FLEURS DE LA PASSION
PENSEES DE SAINT PAUL DE LA CROIX
LA PASSION
ET LES MAXIMES DE LA PERFECTION CHRÉTIENNE.
I.
Passion de Jésus-Christ.
La Passion de Notre Seigneur
Jésus-Christ est la voie la plus courte de la perfection.
La vie de Jésus-Christ ne fut
qu’une croix.
Dieu nous fait un grand honneur
quand il nous appelle à marcher dans la même voie que son Fils unique.
Si vous correspondez aux vues de
Dieu, il fera de vous un saint.
Soyez magnanime, et souvenez-vous
que nous devons marcher sur les traces de Jésus crucifié.
Le serviteur de Dieu qui n’est
point crucifié avec Jésus-Christ, qu’est-il ?
Il n’est pas digne de la
contemplation divine, celui qui n’a point combattu et vaincu quelque grande
tentation.
Dieu a tant souffert pour moi :
est-ce trop que je fasse quelque chose pour son amour ?
II.
Eucharistie.
La sainte communion est le moyen le
plus efficace qu’on puisse trouver pour s’unir à Dieu.

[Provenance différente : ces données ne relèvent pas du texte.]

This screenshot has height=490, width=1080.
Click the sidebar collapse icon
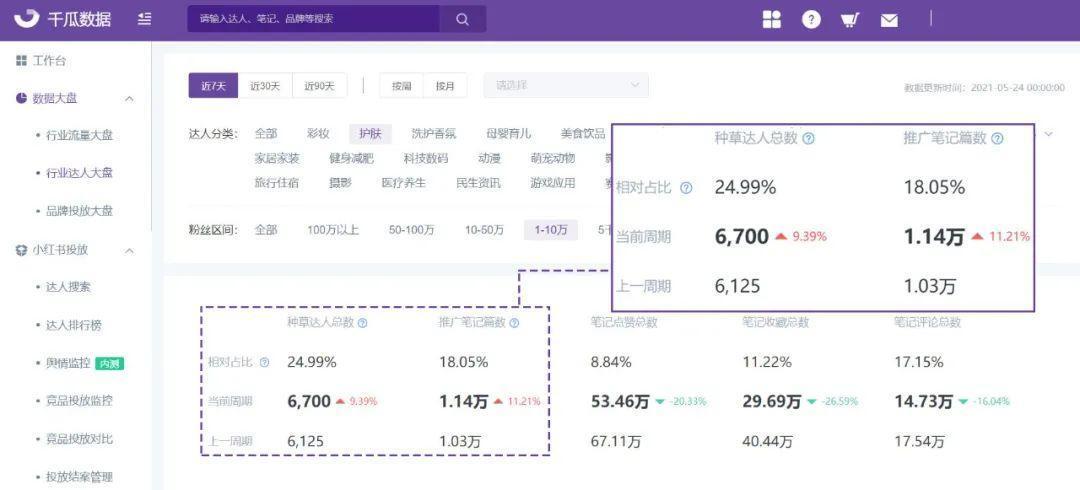coord(145,19)
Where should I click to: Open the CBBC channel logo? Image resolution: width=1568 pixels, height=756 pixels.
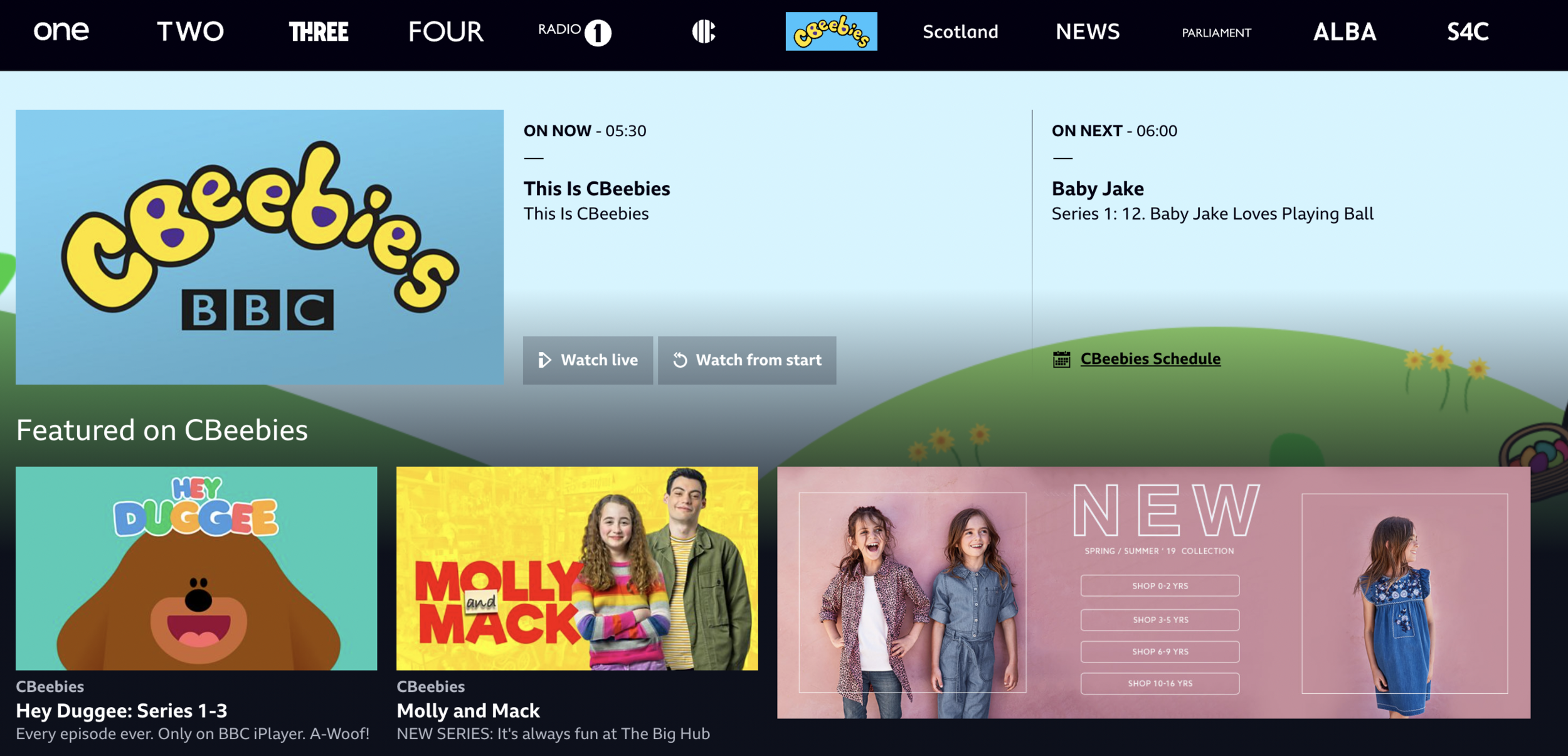pos(704,31)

La plus digne préparation pour
s’approcher de la table sacrée, c’est de tenir son cœur bien purifié, et
d’exercer une grande vigilance sur sa langue qui est la première à toucher le
Très Saint Sacrement.
Le jour où nous avons fait la
sainte communion, il faut se conduire de manière que notre cœur soit un
tabernacle vivant du doux Jésus-Eucharistie ; et là, le visiter souvent
au-dedans de nous avec des actes d’adoration, d’amour et de remerciement ; c’est
ce que nous enseignera le saint amour.
Quand un prince envoie un de ses
ministres dans un pays lointain, il le fournit de tout ce qui est nécessaire
pour arriver heureusement à sa destination ; le Seigneur, mon Dieu et mon Père,
m’a donné, comme viatique, son Fils unique.
III.
Oraison.
L’oraison est la grande voie de la
sainteté.
Hélas ! on entre aisément dans la
voie de la perdition, quand on néglige l’oraison.

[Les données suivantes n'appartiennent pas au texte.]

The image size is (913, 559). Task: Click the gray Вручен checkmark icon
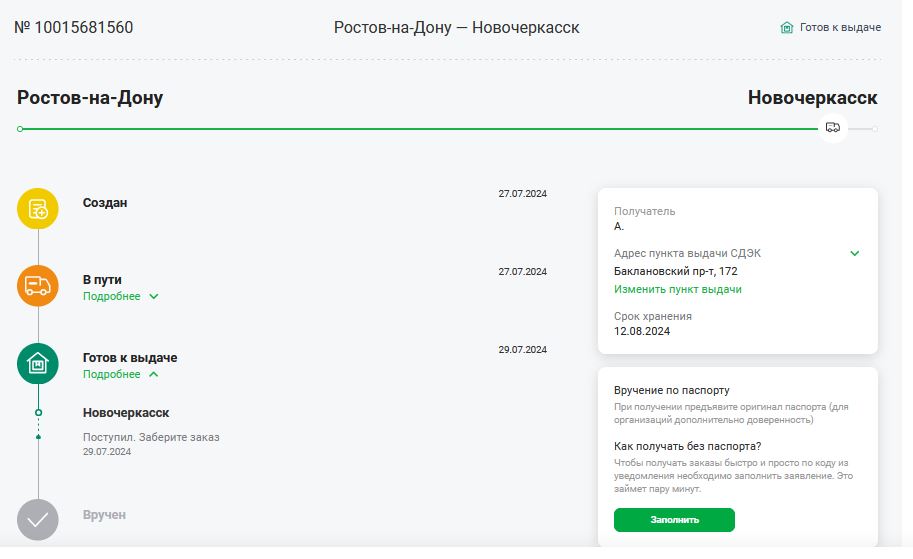coord(38,519)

Celui qui veut acquérir l’esprit
d’oraison, s’y rendre toujours disposé, et en conserver le fruit, doit
nécessairement se tenir continuellement en la présence de Dieu, non avec une
application sèche et stérile, mais avec tranquillité, avec amour, pour se
pénétrer de l’Esprit de Dieu.
La pierre de touche de l’oraison,
ce sont les fruits qu’elle produit.
On va au jardin, non pour cueillir
les feuilles, mais les fruits ; de même dans le jardin sacré de l’oraison, il ne
faut pas rechercher les feuilles de la dévotion sensible et des consolations,
mais cueillir les fruits de l’imitation des vertus de Jésus-Christ.
L’oraison, qui humilie l’âme, qui
l’enflamme d’amour et l’excite à la vertu, n’est jamais une oraison d’illusion.

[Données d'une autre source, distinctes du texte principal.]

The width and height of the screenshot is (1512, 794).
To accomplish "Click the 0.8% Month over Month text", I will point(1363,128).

Dans l’oraison, l’âme s’unit à Dieu
et se transforme en lui par amour.
Celui qui ne peut donner beaucoup
de temps à l’oraison à cause des devoirs de son état, ne doit pas s’en
inquiéter ; qu’il travaille à remplir ses devoirs avec exactitude et pureté
d’intention, n’ayant que Dieu en vue : ce sera là une très bonne oraison.
IV.
Présence de Dieu.
Par la pensée habituelle de la
présence de Dieu, on parvient à faire oraison vingt-quatre heures dans le jour.
Le souvenir continuel de la
présence de Dieu engendre dans l’âme un état divin.
V.
Péché.
Comment pourrait-on avoir le
courage de commettre le péché en face de la Croix ?...
VI.
Foi.
Conduisez-vous par la foi.
La vraie voie de la sainteté, c’est
la voie de la foi : celui qui marche dans la pure foi vit dans un entier abandon
entre les mains de Dieu, comme un enfant sur le sein de sa mère.
VII.
Espérance.
L’espérance est de précepte ; je
dois donc espérer mon salut.
Lorsque nos péchés nous épouvantent
et que nous craignons d’être damnés, pensons aux mérites de Jésus crucifié ; et
nous sentirons notre esprit se ranimer dans l’espérance.
Ayons grande confiance que, par les
mérites infinis de la Passion de Jésus-Christ et les douleurs de la Sainte
Vierge, nous chanterons à jamais les miséricordes du Très-Haut.
VIII.
Charité envers Dieu.
L’amour de Dieu est jaloux ! Un
grain d’affection déréglée pour les créatures suffit pour tout ruiner.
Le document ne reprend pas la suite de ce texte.